Disney began planning for an updated live action version of Snow White in 2016. The company had found success by refreshing other titles from its library, including 101 Dalmatians, Aladdin and The Jungle Book, which introduced old characters to new audiences — and capitalised on proven stories it owned. Some have been blockbusters, including Alice in Wonderland in 2010 and Beauty and the Beast in 2017, both of which ultimately grossed more than $1bn apiece.
Yet as the “woke” backlash gathered force in recent years, another Disney remake suffered a backlash similar to that Zegler and Snow White now face. Halle Bailey, the Black actress who starred in the live action version of Little Mermaid released in 2023, faced racist taunts from fans angry that the role of Ariel was not played by a white actress.
The company has long been a target over its positions on social issues. Southern Baptists launched a boycott of Disney in 1997 after it provided insurance benefits to employees with same-sex partners. But the pressure reached new levels of intensity in 2022 during the “Don’t Say Gay” controversy in Florida.
The company came out in opposition to a law restricting discussions about gay issues in public schools following outcry from its employees in the state, where its Walt Disney World theme park makes it Florida’s largest employer. In response, governor Ron DeSantis, who had labelled the company “woke Disney”, took away its ability to govern the area around its theme parks, as it had done since the 1960s.

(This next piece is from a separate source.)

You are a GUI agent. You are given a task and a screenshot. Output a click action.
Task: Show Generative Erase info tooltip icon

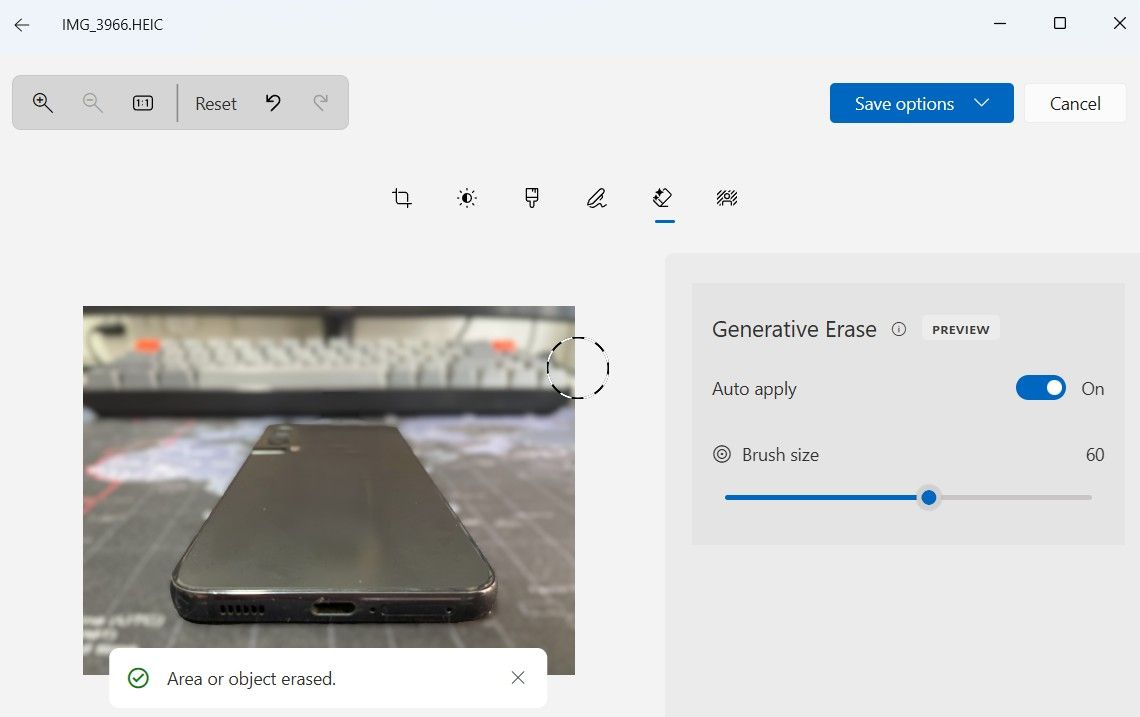click(899, 329)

Since then, Iger has sought to lower the political temperature. “We have to entertain first. It’s not about messages,” he said at a conference in 2023.
Some inside the company see a connection between the dramatic societal changes in recent years — from #MeToo and Black Lives Matter to the anti-woke backlash — and the controversies that have engulfed Snow White. “The culture shifted under our feet” since the film was greenlit, the Disney executive said.

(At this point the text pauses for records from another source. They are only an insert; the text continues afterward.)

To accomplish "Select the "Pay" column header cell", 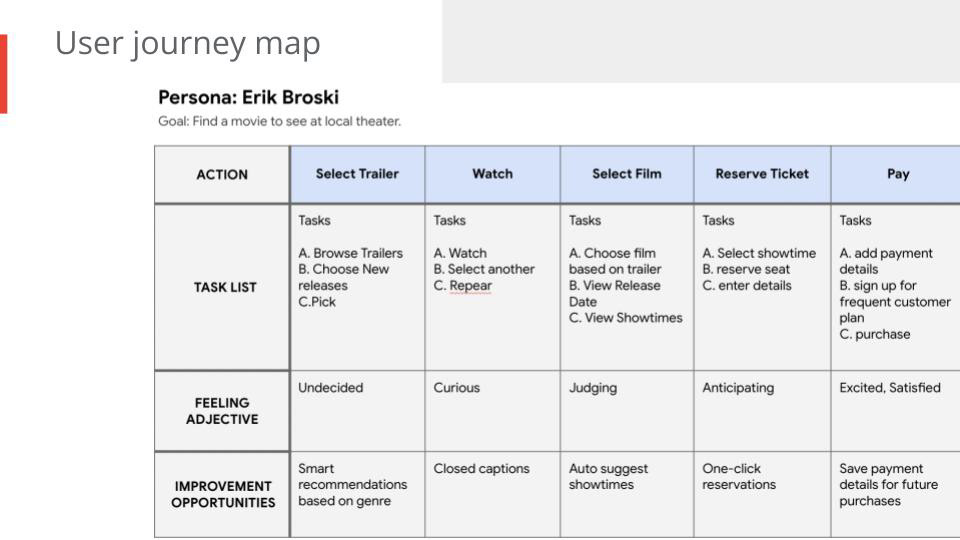I will pos(897,174).
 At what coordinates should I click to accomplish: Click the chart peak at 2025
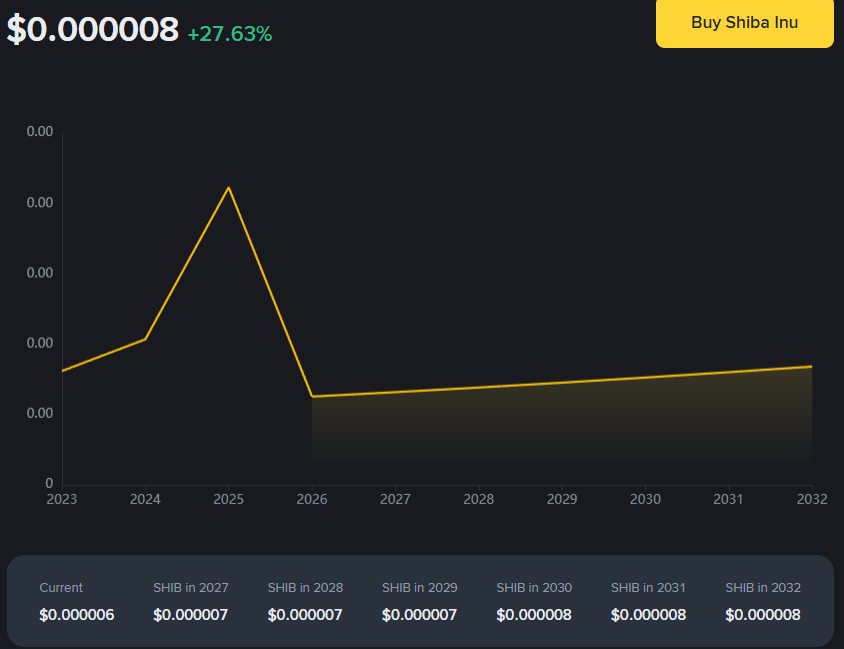click(x=229, y=186)
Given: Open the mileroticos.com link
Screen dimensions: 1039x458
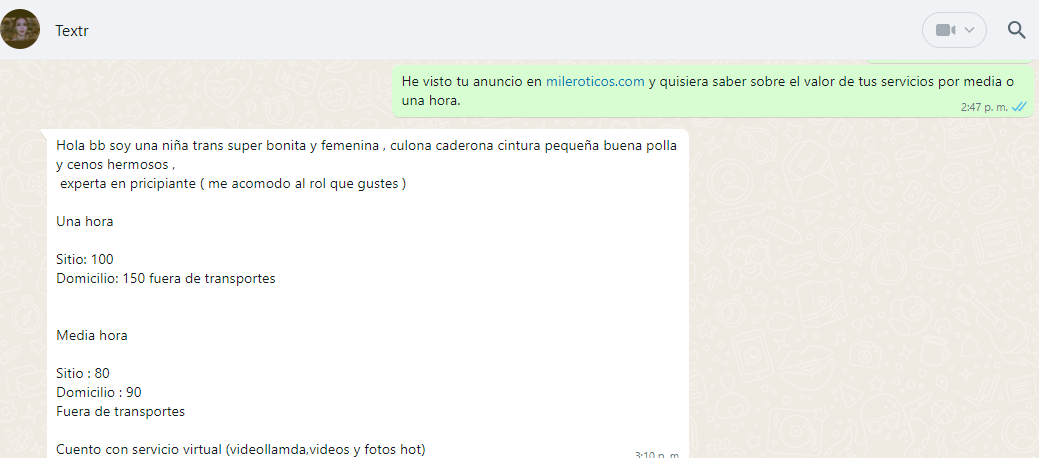Looking at the screenshot, I should (594, 81).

Given the age of the Snow White story and the sensitivity around having comical dwarfs as central characters, there was always going to be some risk involved in a remake. But the film had a strong cast: Zegler showed off her voice in Steven Spielberg’s well-received 2021 version of West Side Story, and Gadot was the star of Wonder Woman and other box office hits.
In a 2022 interview with Vanity Fair, Zegler said she had heard jokes about being in a “politically correct” version of Snow White. “It’s an 85-year-old cartoon, and our version is a refreshing story about a young woman who has a function beyond ‘Someday My Prince Will Come’,” she said, referring to the song from the 1937 version. Her comment that the prince “literally stalks” the princess in the 1937 film also rankled older fans.
The same year, the actor Peter Dinklage, who has a form of dwarfism, attacked the project.
He said the filmmakers were “very proud to cast a Latina actress” as Snow White “but you’re still telling the story of Snow White and the Seven Dwarfs”. The filmmakers were still making a “backwards story of seven dwarfs living in a cave together”, he said on the WTF with Marc Maron Podcast. (Disney said it consulted “with members of the dwarfism community” and planned a “different approach”.)
Then there is the Israel conflict. Gadot, who served in the Israel Defense Forces, has publicly supported the country since it was attacked by Hamas on October 7 2023. Zegler has expressed support for Palestine, including in a post on X following the release of the Snow White trailer that said: “And always remember, free palestine.”
Reviews have been mixed. New York Times critic Manohla Dargis called it “perfectly adequate” while labelling the criticism “a dispiritingly familiar spectacle of bigotry and nonsense”. The New York Post declared it “Heigh-ho-hum” and gave it two stars. Financial Times’ reviewer Danny Leigh awarded three, saying Zegler brings “wit and zip” but the film is “risk-averse to the point of blandness”.